(Extracted records)
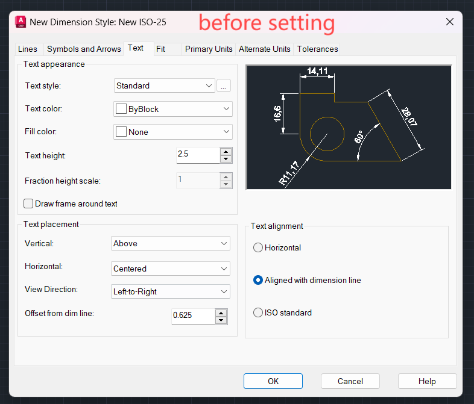Enable Draw frame around text checkbox
Screen dimensions: 474x404
pyautogui.click(x=28, y=204)
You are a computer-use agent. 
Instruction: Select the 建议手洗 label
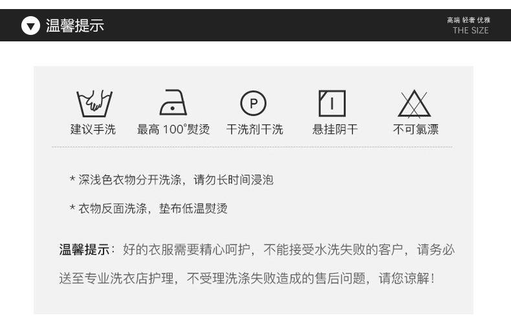(93, 129)
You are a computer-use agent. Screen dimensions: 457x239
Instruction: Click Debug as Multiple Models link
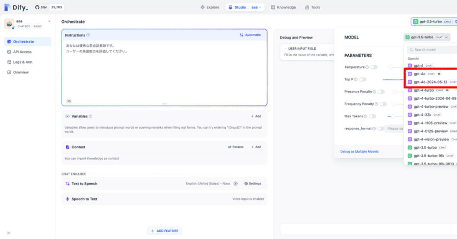[x=359, y=152]
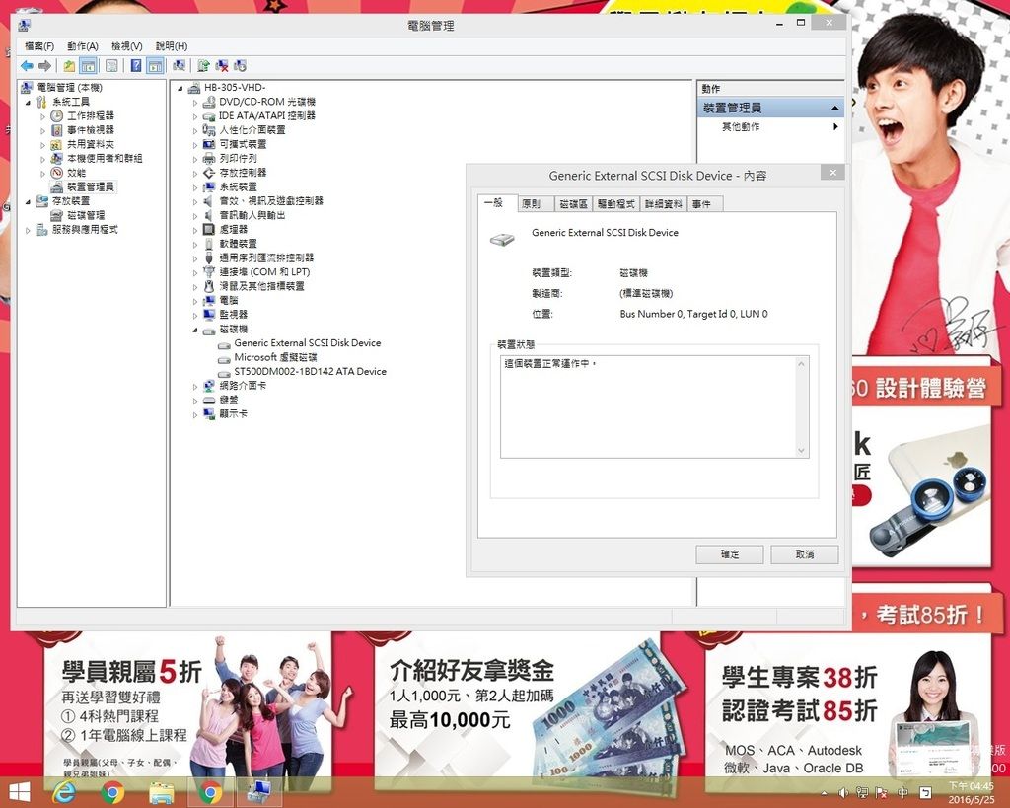1010x808 pixels.
Task: Open Internet Explorer from the taskbar
Action: [x=65, y=792]
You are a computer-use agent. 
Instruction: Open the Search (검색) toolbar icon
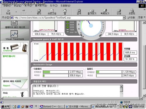click(79, 12)
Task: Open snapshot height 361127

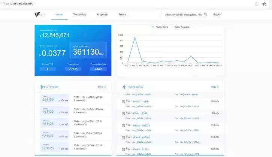Action: click(48, 136)
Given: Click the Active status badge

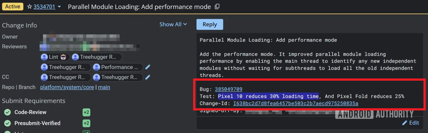Looking at the screenshot, I should click(x=13, y=7).
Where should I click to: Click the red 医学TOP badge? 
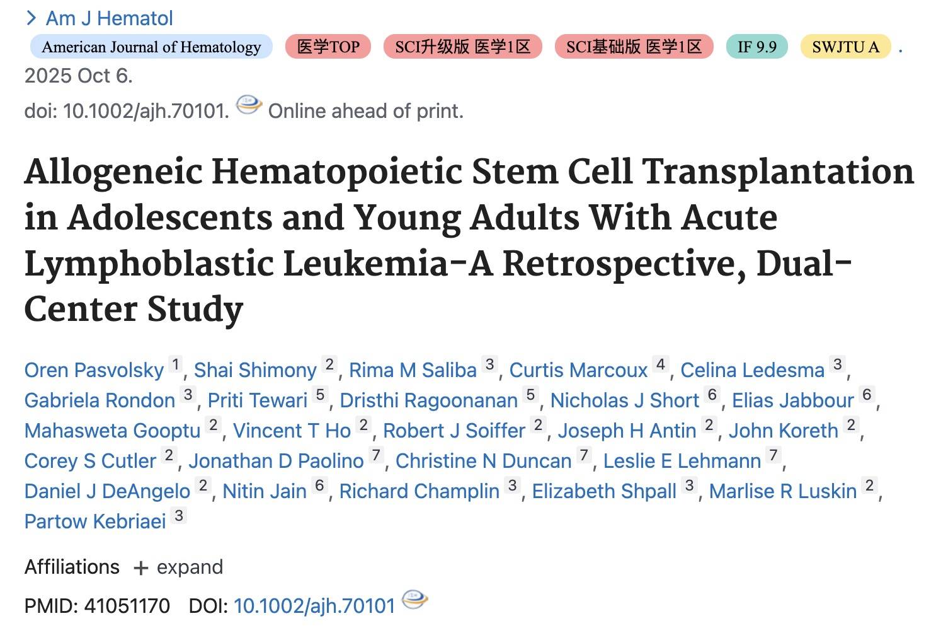[x=328, y=47]
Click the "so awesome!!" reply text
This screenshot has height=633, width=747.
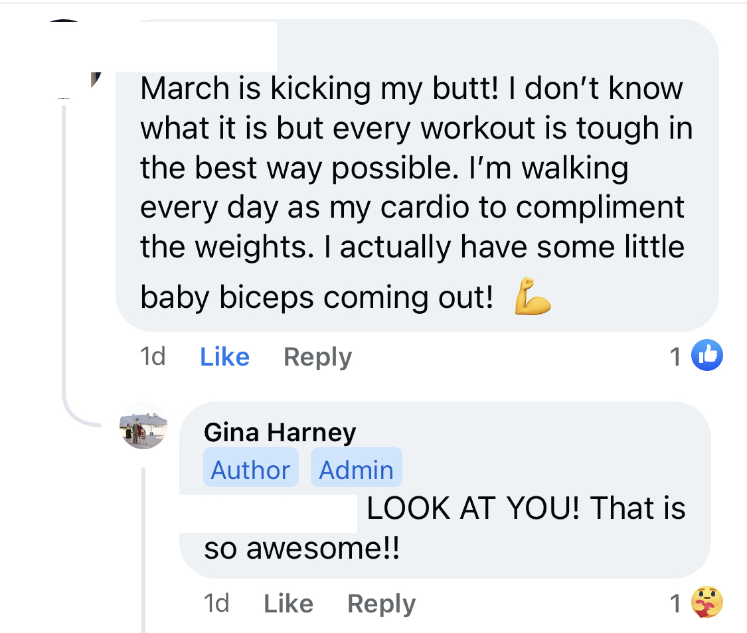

_WHAT TO WORK ON_
Find "Task: Open snapshot height 361127" in the entries, then reproduce that line and each line after it exactly, through the last one. Pictures do not go in.

_EXERCISE SOLUTION_
Task: Open snapshot height 361127

Action: click(48, 136)
Given: Click the Active status badge

Looking at the screenshot, I should click(x=13, y=7).
Where should I click to: Click the red 医学TOP badge? 
[x=328, y=47]
Click the "so awesome!!" reply text
This screenshot has height=633, width=747.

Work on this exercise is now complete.